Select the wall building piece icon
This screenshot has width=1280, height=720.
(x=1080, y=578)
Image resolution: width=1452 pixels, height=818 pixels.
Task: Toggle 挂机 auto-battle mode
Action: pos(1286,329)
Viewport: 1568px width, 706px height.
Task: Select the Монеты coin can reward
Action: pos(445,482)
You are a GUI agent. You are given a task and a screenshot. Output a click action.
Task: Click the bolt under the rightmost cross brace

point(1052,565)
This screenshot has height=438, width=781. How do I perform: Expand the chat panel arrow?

» **JOB**: Transcribe the material above line for line, with every character unchanged.

» **SOLUTION**:
Select the wall building piece icon
This screenshot has width=1280, height=720.
(x=1080, y=578)
Image resolution: width=1452 pixels, height=818 pixels.
Task: Toggle 挂机 auto-battle mode
Action: pos(1286,329)
Viewport: 1568px width, 706px height.
Task: Select the Монеты coin can reward
Action: pos(445,482)
You are a GUI agent. You are given a task and a screenshot. Output a click action.
Task: Click the bolt under the rightmost cross brace

point(1052,565)
This screenshot has height=438, width=781. How do I perform: Expand the chat panel arrow?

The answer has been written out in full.